Haplo-identical Transplantation for Severe Aplastic Anemia and Hypo-plastic MDS Using Peripheral Blood Stem Cells and Post-Transplant Cyclophosphamide for GVHD Prophylaxis

  • STATUS
    Recruiting
Updated on 22 December 2020
anemia
myelodysplastic syndromes
myelodysplastic syndrome (mds)
anemia studies
aplastic anemia

Summary

Background:

  • Severe aplastic anemia (SAA) and myelodysplastic syndrome (MD) cause serious blood problems. Stem cell transplants using bone marrow or blood plus chemotherapy can help. Researchers want to see if using peripheral blood stem cells (PBSCs) rather than bone marrow cells works too. PBSCs are easier to collect and have more cells that help transplants.

Objectives:

  • To see how safely and effectively SAA and MD are treated using peripheral blood hematopoietic stem cells from a family member plus chemotherapy.

Eligibility:

  • Recipients ages 4 55 with SAA or MD and their relative donors ages 4 75

Design:

  • Recipients will have:
    • Blood, urine, heart, and lung tests
    • Scans
    • Bone marrow sample
  • Recipients will need a caregiver for several months. They may make fertility plans and a power of attorney.
  • Donors will have blood and tissue tests, then injections to boost stem cells for 5 7 days.
  • Donors will have blood collected from a tube in an arm or leg vein. A machine will separate stem cells and maybe white blood cells. The rest of the blood will be returned into the other arm or leg.
  • In the hospital for about 1 month, recipients will have:
    • Central line inserted in the neck or chest
    • Medicines for side effects
    • Chemotherapy over 8 days and radiation 1 time
    • Stem cell transplant over 4 hours
  • Up to 6 months after transplant, recipients will stay near NIH for weekly physical exams and blood tests.
  • At day 180, recipients will go home. They will have tests at their doctor s office and NIH several times over 5 years.

 

Description

Severe aplastic anemia (SAA) and myelodysplastic syndrome (MDS) are life-threatening bone marrow disorders. For SAA patients, long term survival can be achieved with immunosuppressive treatment. However, of those patients treated with immunosuppressive therapy, one quarter to one third will not respond, and about 50% of responders will relapse.
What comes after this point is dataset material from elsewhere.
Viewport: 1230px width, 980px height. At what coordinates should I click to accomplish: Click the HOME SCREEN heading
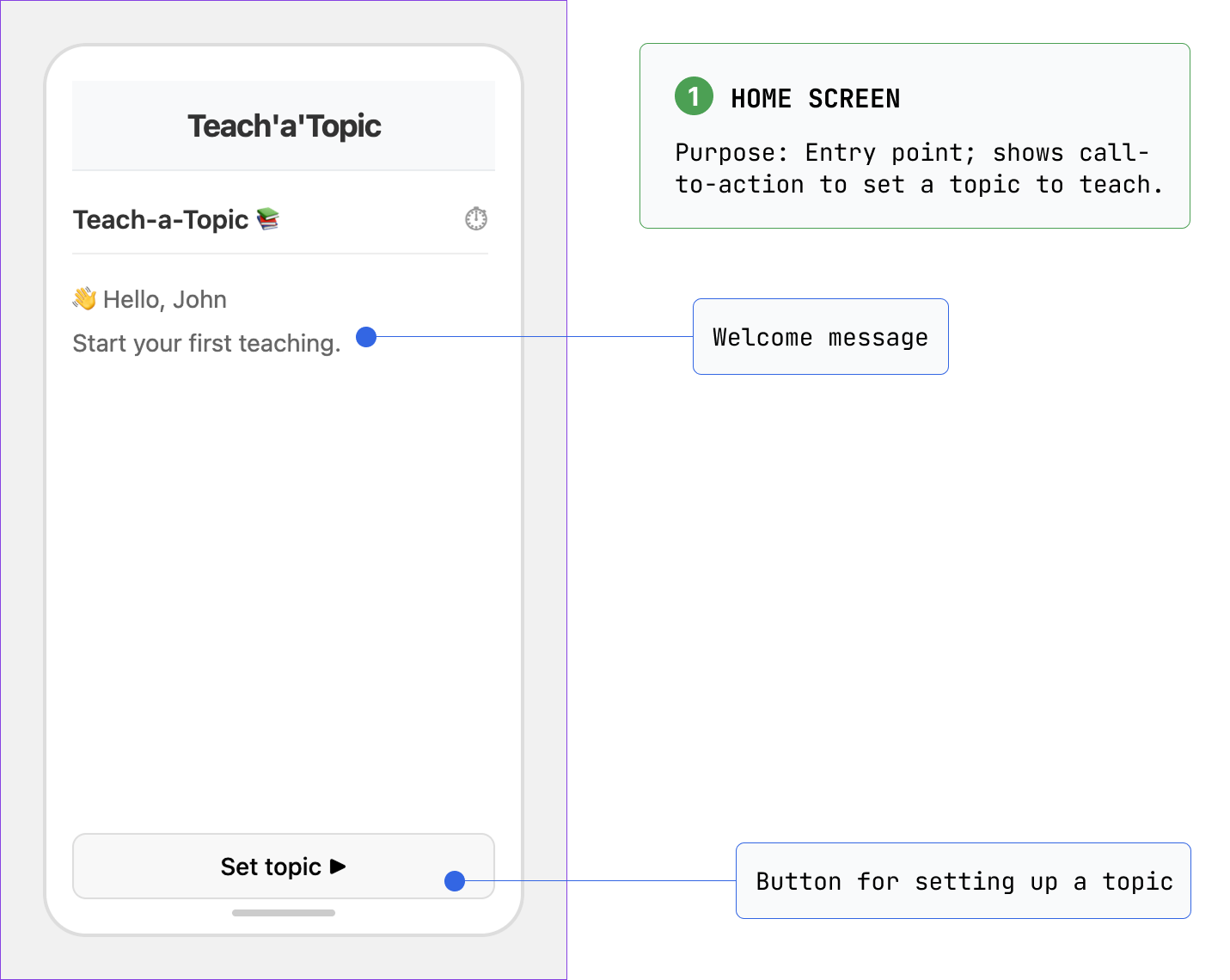tap(815, 99)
Although allogeneic stem cell transplantation (allo-SCT) offers the opportunity of cure, HLA-matched donors are available for only half the patients needing a transplant. Combined haplo-cord transplantation has recently been shown to be a viable transplant option for those patients lacking an HLA matched donor. In our ongoing protocol 08-H-0046, we have utilized this approach in 29 patients with SAA, and SAA evolving to MDS with 27/29 patients having sustained engraftment and achieving transfusion independence. However, engraftment patterns have varied substantially and in some patients, cord engraftment was profoundly delayed or never occurred.
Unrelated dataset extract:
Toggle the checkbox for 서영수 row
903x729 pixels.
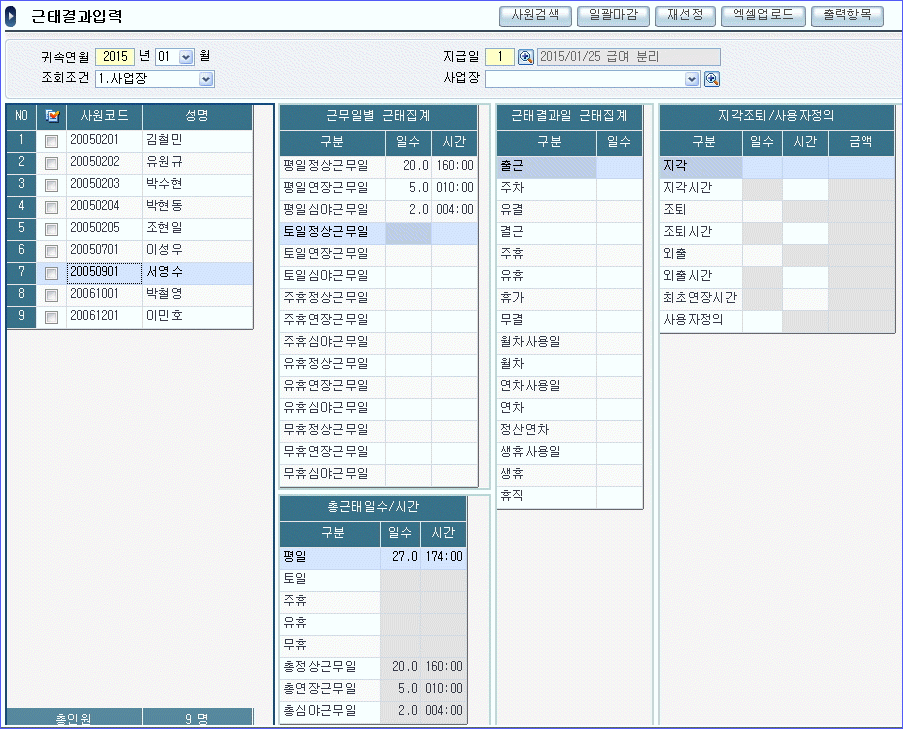coord(52,274)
Haploidentical peripheral blood stem cell transplantation (haplo-SCT) has the advantage over cord transplantation of immediate allograft availability, higher stem cell doses, and the feasibility of repeating cell collections if necessary for collecting CD34+ cells for stem cells boosts or lymphocytes to treat or prevent disease relapse or infection. Recently, the use of post-transplant cyclophosphamide (Cy) has been shown to be an effective strategy to prevent GVHD in recipients of haploidentical HSCT, but most reports have focused on patients with hematological malignancies. At present, few data exist on the use of haploidentical transplantation using post-transplant cyclophosphamide for patients with aplastic anemia that have ATG-refractory disease and are heavily-transfused and HLA-alloimmunized. These patients are at an exceedingly high-risk for graft rejection compared to other patient populations.

This research protocol is therefore designed to evaluate the safety and effectiveness of using an unmanipulated G- CSF mobilized peripheral stem cell allograft from a haploidentical donor and post-transplant cyclophosphamide for patients with SAA or SAA evolving to MDS that has proven to be refractory to conventional immunosuppressive therapy (IST) in patients who lack an HLA-matched donor (sibling/ or matched unrelated donor) and who do not have access to a good quality umbilical cord product that meets criteria for expansion (due to insufficient numbers of TNC and/or CD 34+ cells and/or inadequate HLA match) on NHLBI protocol number No. 17-H-0091.

The primary endpoint of the study is chronic GVHD-free survival (defined as the percentage of patients who are alive with no evidence of moderate or severe chronic GVHD at 1 year post-transplant).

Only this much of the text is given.